#### [TASK PROMPT]
Filter the listing below down to the lines containing the word "header".
─── RECORDS FOR THE EXERCISE ───
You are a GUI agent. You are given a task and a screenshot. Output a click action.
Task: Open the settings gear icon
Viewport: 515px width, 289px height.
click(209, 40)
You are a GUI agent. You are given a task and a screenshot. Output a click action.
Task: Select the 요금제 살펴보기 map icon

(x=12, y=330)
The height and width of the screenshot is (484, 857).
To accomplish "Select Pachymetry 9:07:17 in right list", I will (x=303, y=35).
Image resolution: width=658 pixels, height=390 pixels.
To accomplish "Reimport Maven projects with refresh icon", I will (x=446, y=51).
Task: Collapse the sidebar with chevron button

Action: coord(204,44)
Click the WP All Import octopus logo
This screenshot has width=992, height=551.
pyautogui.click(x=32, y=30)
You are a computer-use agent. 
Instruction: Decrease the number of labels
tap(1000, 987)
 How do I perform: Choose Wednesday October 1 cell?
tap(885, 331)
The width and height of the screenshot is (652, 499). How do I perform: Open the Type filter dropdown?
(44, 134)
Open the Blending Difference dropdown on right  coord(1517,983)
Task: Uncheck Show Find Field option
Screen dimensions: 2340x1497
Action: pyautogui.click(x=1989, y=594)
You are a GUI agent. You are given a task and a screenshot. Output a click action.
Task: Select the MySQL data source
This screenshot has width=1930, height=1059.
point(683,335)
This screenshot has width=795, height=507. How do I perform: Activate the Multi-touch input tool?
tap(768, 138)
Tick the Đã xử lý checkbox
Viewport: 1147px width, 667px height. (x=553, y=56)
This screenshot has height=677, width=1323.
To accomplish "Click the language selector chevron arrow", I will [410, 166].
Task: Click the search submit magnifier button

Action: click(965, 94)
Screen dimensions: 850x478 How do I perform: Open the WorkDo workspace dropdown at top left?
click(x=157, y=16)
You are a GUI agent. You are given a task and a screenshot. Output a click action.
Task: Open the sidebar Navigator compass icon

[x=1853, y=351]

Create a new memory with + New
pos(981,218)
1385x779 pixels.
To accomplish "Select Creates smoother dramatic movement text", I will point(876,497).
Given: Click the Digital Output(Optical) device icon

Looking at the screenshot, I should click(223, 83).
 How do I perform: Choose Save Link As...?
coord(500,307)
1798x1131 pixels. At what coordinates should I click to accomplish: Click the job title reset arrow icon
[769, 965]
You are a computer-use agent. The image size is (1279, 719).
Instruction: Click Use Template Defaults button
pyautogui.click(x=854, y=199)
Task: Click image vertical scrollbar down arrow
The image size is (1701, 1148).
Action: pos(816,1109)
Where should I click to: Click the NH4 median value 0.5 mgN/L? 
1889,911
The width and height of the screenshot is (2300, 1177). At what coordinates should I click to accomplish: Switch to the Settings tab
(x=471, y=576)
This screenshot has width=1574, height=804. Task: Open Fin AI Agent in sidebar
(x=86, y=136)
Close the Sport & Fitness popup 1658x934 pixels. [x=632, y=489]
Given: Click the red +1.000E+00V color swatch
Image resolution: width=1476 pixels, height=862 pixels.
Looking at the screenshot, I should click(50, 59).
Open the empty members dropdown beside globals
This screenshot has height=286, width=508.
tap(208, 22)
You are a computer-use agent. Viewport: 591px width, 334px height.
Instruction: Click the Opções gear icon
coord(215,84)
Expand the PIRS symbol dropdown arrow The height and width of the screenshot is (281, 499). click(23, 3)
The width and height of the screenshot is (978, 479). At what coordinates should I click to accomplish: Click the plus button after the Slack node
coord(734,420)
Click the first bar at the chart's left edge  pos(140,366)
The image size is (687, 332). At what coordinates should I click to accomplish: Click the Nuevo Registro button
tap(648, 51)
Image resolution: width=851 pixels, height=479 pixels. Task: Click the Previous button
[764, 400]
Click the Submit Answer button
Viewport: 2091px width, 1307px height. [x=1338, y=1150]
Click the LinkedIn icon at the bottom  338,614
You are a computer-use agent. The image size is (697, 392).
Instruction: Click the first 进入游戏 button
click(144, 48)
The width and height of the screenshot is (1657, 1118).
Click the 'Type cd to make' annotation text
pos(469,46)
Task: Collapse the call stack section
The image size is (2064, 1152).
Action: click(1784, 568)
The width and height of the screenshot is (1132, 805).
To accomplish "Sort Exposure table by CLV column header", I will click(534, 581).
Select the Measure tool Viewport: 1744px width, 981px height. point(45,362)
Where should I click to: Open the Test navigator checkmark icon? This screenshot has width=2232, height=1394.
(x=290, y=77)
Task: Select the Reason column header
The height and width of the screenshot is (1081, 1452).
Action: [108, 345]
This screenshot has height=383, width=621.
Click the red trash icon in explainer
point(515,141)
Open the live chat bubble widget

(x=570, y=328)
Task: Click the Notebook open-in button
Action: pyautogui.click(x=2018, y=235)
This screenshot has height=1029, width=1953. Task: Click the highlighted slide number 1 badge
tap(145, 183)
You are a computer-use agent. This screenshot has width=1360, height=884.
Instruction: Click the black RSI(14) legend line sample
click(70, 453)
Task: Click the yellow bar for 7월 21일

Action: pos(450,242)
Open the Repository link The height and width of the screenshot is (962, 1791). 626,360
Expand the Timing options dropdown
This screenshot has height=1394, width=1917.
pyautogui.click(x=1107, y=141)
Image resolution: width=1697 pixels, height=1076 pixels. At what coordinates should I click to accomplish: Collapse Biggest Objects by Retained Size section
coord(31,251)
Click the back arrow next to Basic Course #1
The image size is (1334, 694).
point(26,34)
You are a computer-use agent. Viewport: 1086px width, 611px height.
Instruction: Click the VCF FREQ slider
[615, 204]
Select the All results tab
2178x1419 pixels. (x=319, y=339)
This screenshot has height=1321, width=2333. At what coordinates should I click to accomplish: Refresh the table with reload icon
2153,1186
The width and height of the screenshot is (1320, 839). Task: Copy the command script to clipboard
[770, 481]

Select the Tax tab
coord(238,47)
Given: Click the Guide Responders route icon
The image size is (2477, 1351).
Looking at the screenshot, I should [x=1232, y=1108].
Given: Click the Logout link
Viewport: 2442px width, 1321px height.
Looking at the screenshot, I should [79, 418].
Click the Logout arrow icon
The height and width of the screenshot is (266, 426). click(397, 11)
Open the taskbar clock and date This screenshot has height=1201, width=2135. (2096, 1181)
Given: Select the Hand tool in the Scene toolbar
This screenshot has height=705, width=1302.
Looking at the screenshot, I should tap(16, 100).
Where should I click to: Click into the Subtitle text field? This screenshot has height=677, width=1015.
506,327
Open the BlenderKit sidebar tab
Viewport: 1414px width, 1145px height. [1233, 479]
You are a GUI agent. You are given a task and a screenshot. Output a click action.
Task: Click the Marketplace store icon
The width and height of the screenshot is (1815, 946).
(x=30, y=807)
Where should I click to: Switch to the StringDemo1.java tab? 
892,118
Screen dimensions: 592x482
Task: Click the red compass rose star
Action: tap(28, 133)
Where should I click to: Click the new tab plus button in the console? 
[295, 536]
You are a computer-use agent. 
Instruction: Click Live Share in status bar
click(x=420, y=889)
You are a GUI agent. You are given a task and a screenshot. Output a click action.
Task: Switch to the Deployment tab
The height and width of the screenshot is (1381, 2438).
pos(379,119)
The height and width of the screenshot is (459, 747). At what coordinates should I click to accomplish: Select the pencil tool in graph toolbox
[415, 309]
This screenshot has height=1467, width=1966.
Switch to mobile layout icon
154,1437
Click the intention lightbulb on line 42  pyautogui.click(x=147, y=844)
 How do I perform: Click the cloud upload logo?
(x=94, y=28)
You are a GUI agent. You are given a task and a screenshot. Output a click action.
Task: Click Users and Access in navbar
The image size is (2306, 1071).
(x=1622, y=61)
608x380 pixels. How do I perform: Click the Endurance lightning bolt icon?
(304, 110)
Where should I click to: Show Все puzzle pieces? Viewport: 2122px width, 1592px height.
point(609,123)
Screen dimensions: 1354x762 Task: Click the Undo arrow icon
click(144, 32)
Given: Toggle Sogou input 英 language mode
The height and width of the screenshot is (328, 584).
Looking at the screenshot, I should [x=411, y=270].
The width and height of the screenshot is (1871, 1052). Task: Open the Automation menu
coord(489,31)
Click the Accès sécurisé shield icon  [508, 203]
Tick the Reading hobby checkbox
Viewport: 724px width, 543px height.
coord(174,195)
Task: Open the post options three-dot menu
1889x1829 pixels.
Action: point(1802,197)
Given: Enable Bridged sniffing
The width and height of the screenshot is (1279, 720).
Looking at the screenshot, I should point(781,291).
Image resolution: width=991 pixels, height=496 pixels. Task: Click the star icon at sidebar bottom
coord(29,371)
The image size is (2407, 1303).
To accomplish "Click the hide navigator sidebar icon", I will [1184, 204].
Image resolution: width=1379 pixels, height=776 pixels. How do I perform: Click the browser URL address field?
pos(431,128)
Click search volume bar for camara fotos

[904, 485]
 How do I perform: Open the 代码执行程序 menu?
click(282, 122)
───
#### [SOLVED EXERCISE]
To accomplish "Sort Exposure table by CLV column header", I will click(534, 581).
Task: Select the Reason column header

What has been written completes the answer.